Ainda há algumas dúvidas, mas há suspeitas que pode estar relacionado com diferenças genéticas. Existem teorias que defendem que possa ir além de questões genéticas, nomeadamente com experiências ainda no interior da progenitora, mas são estudos muito complexos, ainda não conseguimos compreender o processo como um todo. No futuro temos de identificar esses indivíduos que estão em risco antes de se tornarem obesos. E educar os donos sobre recompensas responsáveis, não proibir as recompensas, mas fazê-los ter consciência que estão a dar essas guloseimas e encoraja-los a trocá-las por outro tipo de recompensa positiva, como brincar com o animal ou levá-lo a passear.

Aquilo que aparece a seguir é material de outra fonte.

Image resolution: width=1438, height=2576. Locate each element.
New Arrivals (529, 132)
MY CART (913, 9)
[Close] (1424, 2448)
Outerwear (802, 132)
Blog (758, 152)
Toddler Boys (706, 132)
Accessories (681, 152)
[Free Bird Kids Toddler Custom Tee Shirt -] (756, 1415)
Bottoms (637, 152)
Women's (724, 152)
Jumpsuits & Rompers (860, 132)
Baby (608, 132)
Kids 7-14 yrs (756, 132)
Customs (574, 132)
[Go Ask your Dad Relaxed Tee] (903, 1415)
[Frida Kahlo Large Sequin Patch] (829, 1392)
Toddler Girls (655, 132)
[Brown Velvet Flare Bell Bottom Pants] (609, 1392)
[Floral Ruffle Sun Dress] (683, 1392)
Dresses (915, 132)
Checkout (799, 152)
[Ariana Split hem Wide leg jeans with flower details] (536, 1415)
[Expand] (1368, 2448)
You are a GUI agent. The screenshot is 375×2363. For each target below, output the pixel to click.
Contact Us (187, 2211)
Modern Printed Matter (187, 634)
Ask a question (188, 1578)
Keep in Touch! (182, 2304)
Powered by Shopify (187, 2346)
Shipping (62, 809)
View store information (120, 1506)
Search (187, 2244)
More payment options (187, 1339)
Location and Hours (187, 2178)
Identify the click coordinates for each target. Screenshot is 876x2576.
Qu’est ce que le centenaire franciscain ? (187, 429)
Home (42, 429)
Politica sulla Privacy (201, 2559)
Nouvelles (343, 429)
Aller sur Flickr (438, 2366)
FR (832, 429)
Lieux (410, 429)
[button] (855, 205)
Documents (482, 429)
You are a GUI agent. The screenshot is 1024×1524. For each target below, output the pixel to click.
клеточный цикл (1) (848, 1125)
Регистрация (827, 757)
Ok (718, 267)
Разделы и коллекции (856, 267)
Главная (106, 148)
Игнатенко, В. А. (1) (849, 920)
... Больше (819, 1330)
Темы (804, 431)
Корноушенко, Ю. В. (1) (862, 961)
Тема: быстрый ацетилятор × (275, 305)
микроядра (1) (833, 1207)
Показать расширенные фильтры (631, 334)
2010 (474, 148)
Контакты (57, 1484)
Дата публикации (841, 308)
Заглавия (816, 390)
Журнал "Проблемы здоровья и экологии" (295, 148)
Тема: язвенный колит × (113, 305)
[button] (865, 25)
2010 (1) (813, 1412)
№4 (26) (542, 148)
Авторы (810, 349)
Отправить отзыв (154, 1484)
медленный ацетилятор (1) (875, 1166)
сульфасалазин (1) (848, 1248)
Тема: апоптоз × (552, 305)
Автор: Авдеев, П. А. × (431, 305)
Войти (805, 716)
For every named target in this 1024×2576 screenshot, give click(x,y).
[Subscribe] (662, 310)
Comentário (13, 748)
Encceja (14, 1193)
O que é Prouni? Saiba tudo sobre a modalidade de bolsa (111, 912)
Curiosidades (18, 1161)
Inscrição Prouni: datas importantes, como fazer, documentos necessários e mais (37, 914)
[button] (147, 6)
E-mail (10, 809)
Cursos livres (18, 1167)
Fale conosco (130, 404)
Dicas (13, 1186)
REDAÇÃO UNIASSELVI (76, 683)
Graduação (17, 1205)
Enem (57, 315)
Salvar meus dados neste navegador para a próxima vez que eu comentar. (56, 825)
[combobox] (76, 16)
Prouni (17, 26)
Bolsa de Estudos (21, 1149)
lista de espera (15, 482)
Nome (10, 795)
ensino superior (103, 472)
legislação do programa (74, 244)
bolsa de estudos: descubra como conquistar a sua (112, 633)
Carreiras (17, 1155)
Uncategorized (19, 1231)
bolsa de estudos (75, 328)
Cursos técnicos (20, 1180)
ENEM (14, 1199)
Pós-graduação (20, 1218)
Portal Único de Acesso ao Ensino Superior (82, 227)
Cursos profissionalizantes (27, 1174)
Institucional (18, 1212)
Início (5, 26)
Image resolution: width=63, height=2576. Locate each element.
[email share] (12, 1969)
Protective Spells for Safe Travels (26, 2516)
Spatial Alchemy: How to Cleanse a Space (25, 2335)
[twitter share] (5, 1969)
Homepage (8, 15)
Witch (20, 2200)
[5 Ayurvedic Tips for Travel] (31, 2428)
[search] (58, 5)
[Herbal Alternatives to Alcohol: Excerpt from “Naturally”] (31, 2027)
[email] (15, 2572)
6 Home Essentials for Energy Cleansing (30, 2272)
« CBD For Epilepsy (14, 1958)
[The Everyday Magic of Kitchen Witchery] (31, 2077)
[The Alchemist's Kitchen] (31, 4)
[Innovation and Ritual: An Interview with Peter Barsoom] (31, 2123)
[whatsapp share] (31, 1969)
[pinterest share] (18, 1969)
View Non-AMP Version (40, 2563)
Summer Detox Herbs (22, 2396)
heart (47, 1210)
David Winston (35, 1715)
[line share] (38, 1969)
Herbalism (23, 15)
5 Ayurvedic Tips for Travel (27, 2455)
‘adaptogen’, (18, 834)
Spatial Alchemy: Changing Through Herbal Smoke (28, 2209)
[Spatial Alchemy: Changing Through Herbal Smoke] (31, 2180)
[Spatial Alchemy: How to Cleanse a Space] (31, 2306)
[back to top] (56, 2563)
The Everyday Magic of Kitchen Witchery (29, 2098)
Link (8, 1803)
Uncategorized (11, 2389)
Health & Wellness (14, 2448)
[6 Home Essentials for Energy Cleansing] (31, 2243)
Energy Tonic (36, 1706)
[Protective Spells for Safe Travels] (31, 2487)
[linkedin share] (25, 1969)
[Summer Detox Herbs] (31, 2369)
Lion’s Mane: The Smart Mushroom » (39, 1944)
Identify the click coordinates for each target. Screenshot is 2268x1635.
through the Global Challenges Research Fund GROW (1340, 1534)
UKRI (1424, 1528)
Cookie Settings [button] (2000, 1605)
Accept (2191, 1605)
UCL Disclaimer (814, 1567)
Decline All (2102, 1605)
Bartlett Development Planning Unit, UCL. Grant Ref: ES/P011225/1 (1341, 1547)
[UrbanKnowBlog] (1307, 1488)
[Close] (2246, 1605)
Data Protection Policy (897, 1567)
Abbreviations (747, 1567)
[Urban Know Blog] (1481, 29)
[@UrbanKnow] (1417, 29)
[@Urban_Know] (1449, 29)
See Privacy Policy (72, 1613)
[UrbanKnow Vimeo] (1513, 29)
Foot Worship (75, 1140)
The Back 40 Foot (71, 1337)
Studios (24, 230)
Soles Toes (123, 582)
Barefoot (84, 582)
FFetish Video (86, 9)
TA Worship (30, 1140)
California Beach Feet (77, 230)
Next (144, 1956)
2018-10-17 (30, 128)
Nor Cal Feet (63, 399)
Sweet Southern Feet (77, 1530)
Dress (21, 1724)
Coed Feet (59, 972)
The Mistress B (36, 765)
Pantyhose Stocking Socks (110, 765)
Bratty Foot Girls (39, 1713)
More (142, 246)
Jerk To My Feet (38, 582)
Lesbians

Em termos psicológicos, os donos dos animais acham que a recompensa tem de ser diferente da comida habitual e acham que quanto maior, melhor. Perante uma recompensa pequena e outra grande acham que o animal vai escolher a grande. Mas na perspetiva do cão, o que importa é o ato de receber a recompensa, não se esta é pequena ou grande. Ou seja, temos de ensinar as pessoas que podem dar a mesma comida ao seu animal de estimação, mas em forma de recompensa, guardar um pouco da comida e dar mais tarde. Ou se querem dar uma recompensa diferente, então que partam o biscoito em pedaços pequenos e então ficam com várias recompensas.
Os donos não acham estranho vir a uma clinica especializada em obesidade animal?
Funcionamos há dez anos e sempre tivemos uma lista de espera, optamos por ver um pequeno número de casos, pois cada um leva o seu tempo a resolver. Não queremos resolver milhares de casos, mas sim dar um apoio personalizado a cada caso.
Como escolhem os casos?
Nunca recusamos completamente um paciente que precise de ajuda, pelo que depende da lista de espera e da necessidade de tratamento. Às vezes demora duas ou três semanas até podermos analisar o caso e quando não conseguimos optamos por dar conselhos aos veterinários sobre como lidar com o caso, porque a maioria são casos enviados por veterinários. O que queremos é mudar as atitudes para a vida, uma mudança de comportamento e mudança de estilo de vida. O sucesso surge se as pessoas mudarem os seus hábitos, o que é difícil, tal como é difícil manter esse novo estilo de vida. É difícil porque temos cães e gatos habituados a comer mais do que precisam, e coisas muito palatáveis. De um momento para o outro vamos mudar isso, vamos alimentá-los com menos quantidade de comida.
Isso afeta de alguma forma o comportamento dos animais?
Pode modificar alguma coisa, mas não conseguimos dizer se aquele tipo de comportamento está relacionado com isso, ou se um tipo de comportamento levou ao excesso de peso. Ou seja, se o cão está a exigir demasiada atenção do dono, em vez de o dono dar um biscoito ou mais comida pode levá-lo a dar um passeio, ou usar um comedouro em forma de puzzle, para não comerem tudo de uma vez. Passa por fazer as coisas de forma diferente. Se os animais perceberem que, se forem simpáticos para o dono, vão receber comida esse vai ser um laço muito difícil de quebrar. Temos de dar aos donos estratégias para não ceder à pressão emocional. É por isso que é tão essencial o apoio dos veterinários, para ajudá-los a mudar este tipo de atitudes.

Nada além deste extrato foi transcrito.